• Job item: Return each line below that contains the string "message", copied in full.

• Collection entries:
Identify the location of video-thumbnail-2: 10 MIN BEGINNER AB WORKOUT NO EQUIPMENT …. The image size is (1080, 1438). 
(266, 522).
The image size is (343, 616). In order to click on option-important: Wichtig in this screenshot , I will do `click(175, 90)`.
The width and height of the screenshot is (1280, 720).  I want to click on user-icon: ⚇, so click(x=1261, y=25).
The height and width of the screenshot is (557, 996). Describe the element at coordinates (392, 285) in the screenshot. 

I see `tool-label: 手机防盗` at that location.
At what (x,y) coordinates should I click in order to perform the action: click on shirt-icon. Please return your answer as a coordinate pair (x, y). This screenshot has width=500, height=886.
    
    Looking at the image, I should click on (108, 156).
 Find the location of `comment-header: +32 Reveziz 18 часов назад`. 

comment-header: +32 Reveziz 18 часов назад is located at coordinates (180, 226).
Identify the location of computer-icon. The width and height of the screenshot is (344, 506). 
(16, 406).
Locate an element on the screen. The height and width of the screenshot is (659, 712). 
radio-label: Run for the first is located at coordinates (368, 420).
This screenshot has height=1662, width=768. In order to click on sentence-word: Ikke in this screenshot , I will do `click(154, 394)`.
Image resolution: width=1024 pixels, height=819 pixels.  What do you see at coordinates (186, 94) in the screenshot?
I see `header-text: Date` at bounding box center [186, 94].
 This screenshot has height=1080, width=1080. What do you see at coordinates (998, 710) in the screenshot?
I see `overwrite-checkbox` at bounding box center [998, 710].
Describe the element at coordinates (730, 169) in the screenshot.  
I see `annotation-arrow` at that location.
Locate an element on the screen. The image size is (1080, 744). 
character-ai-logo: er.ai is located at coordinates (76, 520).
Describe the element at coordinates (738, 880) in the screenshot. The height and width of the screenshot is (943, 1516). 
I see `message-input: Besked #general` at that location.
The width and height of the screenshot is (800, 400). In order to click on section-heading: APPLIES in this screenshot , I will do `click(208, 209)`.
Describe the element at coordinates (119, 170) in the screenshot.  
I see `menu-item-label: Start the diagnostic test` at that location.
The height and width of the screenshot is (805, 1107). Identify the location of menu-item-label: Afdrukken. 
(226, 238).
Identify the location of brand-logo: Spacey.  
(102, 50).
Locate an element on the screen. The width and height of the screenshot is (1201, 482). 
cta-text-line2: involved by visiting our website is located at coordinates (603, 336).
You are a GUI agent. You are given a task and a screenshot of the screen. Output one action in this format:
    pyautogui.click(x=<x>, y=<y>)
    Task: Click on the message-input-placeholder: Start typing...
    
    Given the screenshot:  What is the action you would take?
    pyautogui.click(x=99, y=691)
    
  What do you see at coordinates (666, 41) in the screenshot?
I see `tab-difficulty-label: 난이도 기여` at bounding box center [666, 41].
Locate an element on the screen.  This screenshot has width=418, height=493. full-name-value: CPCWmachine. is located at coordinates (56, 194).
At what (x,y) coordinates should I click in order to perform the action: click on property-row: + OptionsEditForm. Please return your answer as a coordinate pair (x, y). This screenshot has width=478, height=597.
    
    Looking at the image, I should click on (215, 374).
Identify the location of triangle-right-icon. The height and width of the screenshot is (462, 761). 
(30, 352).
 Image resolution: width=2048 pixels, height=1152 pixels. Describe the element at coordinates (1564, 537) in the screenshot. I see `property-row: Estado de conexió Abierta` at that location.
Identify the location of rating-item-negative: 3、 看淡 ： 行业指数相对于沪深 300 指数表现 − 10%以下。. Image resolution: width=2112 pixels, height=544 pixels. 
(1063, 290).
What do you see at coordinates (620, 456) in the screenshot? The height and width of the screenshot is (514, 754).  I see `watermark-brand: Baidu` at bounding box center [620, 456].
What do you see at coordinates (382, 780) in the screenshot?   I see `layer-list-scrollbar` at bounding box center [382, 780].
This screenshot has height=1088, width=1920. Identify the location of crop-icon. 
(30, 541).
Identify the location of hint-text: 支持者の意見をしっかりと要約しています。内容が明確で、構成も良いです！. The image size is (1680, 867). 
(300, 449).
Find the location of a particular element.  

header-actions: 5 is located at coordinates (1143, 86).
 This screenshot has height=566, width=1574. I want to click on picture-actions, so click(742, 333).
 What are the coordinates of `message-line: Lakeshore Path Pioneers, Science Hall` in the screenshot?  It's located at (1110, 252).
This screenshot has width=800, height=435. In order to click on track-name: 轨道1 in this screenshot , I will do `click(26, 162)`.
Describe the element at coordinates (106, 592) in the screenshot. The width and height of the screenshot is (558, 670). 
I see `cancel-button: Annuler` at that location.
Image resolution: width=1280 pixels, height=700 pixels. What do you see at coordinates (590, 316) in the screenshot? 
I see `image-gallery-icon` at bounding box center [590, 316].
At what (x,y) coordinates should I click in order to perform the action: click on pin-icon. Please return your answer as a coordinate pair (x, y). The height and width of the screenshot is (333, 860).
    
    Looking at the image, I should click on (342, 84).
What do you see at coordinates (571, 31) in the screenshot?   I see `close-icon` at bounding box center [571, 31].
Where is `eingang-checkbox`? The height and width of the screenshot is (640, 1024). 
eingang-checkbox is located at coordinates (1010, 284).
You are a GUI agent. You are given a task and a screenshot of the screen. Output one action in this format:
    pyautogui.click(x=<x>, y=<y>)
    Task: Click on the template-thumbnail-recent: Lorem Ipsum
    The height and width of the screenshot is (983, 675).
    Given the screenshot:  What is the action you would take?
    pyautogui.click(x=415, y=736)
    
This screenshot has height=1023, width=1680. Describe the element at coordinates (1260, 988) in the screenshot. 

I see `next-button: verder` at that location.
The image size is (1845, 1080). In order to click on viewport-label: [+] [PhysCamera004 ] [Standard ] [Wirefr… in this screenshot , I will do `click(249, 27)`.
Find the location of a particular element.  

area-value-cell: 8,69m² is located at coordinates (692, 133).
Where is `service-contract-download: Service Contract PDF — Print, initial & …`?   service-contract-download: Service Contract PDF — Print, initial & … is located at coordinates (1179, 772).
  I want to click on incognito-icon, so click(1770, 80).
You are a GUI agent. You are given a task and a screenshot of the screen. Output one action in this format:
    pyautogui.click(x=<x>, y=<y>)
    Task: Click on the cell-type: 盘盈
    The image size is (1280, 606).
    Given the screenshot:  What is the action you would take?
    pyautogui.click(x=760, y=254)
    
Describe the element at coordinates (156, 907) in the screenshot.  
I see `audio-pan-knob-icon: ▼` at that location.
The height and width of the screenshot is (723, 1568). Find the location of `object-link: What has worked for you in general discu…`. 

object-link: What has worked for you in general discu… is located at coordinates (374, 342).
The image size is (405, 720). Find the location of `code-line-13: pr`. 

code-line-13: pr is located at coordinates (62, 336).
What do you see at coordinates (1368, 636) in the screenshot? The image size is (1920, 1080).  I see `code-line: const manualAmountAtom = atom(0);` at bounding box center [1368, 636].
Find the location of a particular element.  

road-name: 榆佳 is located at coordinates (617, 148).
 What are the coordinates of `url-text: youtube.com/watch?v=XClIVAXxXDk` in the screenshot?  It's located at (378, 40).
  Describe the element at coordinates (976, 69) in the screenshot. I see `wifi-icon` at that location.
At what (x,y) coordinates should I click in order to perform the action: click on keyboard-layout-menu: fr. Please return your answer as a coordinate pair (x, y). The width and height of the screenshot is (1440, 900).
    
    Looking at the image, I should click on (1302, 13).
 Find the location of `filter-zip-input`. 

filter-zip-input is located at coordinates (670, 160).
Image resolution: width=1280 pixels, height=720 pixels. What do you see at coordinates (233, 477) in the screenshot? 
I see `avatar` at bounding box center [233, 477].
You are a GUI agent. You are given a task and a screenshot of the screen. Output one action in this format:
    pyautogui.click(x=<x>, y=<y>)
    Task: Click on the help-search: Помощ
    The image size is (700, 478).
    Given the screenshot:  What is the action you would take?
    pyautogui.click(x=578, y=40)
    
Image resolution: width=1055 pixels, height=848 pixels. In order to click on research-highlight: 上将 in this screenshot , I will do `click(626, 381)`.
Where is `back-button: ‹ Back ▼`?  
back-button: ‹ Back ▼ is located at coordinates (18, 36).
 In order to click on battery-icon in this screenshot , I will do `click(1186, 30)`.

• Solution to this exercise:
I see `message-input: Besked #general` at that location.
    Task: Click on the message-input-placeholder: Start typing...
 What are the coordinates of `message-line: Lakeshore Path Pioneers, Science Hall` in the screenshot?  It's located at (1110, 252).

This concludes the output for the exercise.